Colors in R can be defined in many different ways:

42.1 Color names

There is a long list of color names R understands, and can be listed using colors().

They can be passed directly as characters.

Shades of gray are provided as gray0/grey0 (white) to gray100/grey100 (black).
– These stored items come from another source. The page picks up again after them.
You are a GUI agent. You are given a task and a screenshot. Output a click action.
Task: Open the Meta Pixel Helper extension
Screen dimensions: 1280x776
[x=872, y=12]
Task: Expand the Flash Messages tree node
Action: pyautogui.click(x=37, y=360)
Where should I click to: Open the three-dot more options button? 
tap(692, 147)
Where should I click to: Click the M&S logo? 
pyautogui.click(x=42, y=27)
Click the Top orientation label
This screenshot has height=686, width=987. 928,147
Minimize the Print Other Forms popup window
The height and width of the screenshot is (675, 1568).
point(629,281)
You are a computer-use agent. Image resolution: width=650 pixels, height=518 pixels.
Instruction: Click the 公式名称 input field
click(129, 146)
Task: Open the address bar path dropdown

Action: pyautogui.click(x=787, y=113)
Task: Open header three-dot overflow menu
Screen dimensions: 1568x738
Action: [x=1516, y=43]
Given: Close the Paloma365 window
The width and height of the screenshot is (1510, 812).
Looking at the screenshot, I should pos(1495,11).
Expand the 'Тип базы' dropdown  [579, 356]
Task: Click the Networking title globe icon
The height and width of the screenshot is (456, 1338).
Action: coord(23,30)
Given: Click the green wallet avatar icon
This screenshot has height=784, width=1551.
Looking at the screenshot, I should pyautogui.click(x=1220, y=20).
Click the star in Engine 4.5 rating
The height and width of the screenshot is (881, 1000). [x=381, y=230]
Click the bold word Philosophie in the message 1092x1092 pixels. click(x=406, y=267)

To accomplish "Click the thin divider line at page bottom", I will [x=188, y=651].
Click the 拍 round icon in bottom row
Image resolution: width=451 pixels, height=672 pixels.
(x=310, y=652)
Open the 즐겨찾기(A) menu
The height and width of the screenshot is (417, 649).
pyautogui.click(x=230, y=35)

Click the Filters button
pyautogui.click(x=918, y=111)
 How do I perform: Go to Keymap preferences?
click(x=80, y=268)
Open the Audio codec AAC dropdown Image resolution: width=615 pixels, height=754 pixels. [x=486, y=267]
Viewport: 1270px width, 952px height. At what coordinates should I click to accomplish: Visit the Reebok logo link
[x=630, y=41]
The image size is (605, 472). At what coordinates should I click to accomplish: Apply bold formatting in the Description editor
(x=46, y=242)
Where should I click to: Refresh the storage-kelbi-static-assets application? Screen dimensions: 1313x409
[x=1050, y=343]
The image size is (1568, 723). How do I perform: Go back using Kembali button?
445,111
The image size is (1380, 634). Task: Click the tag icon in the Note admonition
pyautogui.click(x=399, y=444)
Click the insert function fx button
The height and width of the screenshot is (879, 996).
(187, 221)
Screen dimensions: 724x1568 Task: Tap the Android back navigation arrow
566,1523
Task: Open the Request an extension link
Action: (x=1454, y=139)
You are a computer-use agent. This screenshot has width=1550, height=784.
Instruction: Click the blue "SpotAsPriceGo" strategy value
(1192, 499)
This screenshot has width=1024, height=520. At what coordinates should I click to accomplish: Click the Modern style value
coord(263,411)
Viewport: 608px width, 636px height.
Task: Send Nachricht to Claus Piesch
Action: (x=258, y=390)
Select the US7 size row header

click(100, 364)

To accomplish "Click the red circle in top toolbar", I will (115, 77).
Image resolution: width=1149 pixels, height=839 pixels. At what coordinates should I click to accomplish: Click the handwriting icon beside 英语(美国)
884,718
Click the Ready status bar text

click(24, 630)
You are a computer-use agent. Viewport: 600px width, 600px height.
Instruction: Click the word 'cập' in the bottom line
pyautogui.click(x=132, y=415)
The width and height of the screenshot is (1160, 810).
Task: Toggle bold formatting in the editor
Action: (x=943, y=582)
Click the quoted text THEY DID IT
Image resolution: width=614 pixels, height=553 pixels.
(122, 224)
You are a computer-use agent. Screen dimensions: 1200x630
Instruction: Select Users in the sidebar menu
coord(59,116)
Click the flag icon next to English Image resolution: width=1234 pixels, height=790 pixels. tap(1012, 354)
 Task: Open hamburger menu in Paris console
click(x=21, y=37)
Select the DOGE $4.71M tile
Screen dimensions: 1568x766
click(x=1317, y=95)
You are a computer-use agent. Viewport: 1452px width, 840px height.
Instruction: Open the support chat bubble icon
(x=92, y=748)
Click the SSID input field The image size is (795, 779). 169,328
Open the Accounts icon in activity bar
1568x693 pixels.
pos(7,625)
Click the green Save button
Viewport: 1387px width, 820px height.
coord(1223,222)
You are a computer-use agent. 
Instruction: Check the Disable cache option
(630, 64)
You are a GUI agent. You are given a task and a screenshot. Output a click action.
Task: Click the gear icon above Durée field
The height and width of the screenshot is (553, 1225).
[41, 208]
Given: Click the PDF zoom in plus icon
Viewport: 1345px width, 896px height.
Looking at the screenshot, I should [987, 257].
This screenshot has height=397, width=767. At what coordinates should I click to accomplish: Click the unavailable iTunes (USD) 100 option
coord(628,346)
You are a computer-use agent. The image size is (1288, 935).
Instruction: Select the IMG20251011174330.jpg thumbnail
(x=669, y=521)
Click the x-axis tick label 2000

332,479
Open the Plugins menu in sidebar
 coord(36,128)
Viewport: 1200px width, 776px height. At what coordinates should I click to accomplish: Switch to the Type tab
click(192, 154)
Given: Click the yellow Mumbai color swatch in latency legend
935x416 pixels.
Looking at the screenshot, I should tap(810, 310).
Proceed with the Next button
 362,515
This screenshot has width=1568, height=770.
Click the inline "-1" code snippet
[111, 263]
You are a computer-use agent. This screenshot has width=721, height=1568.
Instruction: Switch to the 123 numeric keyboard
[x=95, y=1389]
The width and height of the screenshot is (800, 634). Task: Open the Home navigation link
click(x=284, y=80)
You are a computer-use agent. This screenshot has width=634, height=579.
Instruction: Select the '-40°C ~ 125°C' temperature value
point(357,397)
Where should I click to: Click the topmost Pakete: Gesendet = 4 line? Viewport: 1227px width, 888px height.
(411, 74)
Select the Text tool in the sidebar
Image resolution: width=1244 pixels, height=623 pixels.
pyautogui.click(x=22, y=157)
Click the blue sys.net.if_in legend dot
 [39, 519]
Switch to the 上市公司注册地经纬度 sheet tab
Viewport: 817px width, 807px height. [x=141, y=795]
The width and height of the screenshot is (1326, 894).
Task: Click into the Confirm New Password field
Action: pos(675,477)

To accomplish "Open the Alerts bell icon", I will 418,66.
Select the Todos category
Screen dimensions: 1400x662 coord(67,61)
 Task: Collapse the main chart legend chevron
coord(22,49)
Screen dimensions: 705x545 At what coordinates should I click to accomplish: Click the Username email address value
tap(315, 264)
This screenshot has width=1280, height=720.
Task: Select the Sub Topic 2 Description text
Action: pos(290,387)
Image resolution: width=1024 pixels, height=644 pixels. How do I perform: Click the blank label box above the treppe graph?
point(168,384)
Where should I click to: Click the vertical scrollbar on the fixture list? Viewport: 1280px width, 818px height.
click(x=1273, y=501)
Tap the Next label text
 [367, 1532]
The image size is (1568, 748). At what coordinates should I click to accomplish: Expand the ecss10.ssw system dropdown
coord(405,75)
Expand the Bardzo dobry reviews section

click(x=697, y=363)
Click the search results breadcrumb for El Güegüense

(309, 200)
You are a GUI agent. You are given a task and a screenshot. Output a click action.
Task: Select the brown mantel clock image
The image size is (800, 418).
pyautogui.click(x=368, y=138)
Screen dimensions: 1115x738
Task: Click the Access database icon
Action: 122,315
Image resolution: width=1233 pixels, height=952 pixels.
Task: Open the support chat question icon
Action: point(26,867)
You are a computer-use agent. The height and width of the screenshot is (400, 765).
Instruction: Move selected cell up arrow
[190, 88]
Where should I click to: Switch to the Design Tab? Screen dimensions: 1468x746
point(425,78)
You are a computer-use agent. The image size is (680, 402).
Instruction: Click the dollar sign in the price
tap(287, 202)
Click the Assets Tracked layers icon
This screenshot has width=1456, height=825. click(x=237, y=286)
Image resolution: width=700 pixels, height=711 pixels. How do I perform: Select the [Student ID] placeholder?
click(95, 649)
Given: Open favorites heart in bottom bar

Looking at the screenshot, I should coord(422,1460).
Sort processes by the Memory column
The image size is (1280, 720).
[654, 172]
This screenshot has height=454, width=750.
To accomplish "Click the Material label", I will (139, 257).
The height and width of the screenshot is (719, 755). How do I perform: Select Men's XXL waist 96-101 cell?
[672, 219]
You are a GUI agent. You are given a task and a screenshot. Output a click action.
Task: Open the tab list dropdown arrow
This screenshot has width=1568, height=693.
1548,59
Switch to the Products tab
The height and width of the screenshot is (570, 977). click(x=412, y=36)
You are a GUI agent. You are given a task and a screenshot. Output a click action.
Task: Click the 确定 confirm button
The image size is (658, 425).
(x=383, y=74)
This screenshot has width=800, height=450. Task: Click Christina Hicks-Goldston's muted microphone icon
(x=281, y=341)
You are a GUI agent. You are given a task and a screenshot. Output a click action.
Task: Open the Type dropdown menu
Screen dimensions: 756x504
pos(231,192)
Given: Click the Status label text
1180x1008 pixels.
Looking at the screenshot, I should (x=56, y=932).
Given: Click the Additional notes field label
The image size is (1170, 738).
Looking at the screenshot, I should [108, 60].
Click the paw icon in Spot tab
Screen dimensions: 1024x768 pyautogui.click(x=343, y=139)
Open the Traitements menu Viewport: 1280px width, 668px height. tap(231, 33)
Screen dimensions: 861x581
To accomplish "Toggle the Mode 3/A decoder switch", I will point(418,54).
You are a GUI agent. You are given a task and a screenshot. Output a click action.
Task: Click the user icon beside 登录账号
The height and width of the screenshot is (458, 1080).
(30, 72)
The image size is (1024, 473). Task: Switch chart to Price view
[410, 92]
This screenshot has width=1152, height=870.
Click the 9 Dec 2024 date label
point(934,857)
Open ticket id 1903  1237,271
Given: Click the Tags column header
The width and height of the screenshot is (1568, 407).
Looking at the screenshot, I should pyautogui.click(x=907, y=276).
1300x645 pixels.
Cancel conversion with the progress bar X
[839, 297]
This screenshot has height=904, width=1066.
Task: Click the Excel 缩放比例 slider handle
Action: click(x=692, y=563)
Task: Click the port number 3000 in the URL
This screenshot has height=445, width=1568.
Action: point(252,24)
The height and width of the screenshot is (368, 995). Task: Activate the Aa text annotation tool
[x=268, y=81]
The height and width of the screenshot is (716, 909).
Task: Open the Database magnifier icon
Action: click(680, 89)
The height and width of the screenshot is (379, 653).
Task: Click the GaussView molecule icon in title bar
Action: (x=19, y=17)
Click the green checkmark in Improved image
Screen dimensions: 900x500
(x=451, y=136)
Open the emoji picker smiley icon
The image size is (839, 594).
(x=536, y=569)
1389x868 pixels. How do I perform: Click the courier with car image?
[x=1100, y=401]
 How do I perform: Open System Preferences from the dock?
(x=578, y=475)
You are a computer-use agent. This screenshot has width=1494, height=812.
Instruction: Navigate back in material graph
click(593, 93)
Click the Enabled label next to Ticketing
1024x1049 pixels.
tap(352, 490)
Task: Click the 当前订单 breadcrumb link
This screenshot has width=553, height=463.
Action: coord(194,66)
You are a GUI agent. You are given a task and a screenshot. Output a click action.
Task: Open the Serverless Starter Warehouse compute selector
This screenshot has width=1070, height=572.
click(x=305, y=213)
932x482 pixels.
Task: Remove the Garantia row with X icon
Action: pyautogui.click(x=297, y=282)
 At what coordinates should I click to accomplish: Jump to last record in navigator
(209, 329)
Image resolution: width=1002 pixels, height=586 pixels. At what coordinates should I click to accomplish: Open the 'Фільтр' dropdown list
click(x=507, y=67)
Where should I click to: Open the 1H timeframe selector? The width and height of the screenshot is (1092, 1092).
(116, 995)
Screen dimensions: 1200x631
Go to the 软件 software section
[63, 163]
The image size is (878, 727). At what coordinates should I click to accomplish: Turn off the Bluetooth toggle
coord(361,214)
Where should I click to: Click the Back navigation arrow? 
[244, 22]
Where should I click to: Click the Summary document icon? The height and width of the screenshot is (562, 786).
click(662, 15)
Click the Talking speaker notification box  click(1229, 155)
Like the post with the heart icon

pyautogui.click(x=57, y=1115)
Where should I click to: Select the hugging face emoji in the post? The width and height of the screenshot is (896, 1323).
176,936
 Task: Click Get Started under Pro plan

An extra wide PDF with all built-in R colors is available here:

42.2 Hexadecimal codes

Hexadecimal color codes are characters starting with the pound sign, followed by 4 pairs of hex codes representing Red, Green, Blue, and Alpha values. Since RGB values go from 0 to 255, hex goes from 00 to FF. You can convert decimal to hex using as.hexmode():

[1] "0"
[1] "7f"
[1] "ff"

The last two values for the alpha setting are optional: if not included, defaults to max, i.e. opaque.

42.3 RGB

rgb(0, 0, 1)
[1] "#0000FF"

Note the default maxColorValue = 1, set to 255 to use the usual RGB range of 0 to 255:

rgb(0, 0, 255, maxColorValue = 255)
[1] "#0000FF"

42.4 HSV

Color can also be parameterized using the hue, saturation, and value system (HSV). Each range from 0 to 1.
Simplistically: Hue controls the color. Saturation 1 is max color and 0 is white. Value 1 is max color and 0 is black.

hsv(1, 1, 1)
[1] "#FF0000"

In the following plot, the values around the polar plot represent hue. Moving inwards to the center, saturation changes from 1 to 0. (The plot is produced using the mplot_hsv() function from the rtemis package.)

mplot_hsv()

mplot_hsv(v = .5)

42.5 Transparency

An easy way to add transparency to any color is using adjustcolor():

For example, to get 50% transparent blue:

adjustcolor("blue", alpha.f = .5)
[1] "#0000FF80"

“FF” is hex for 255, and “80” in hex is 128, therefore you can also define the above color as “#0000FF80”, i.e. 0 red, 0 green, 255 blue, 128 alpha.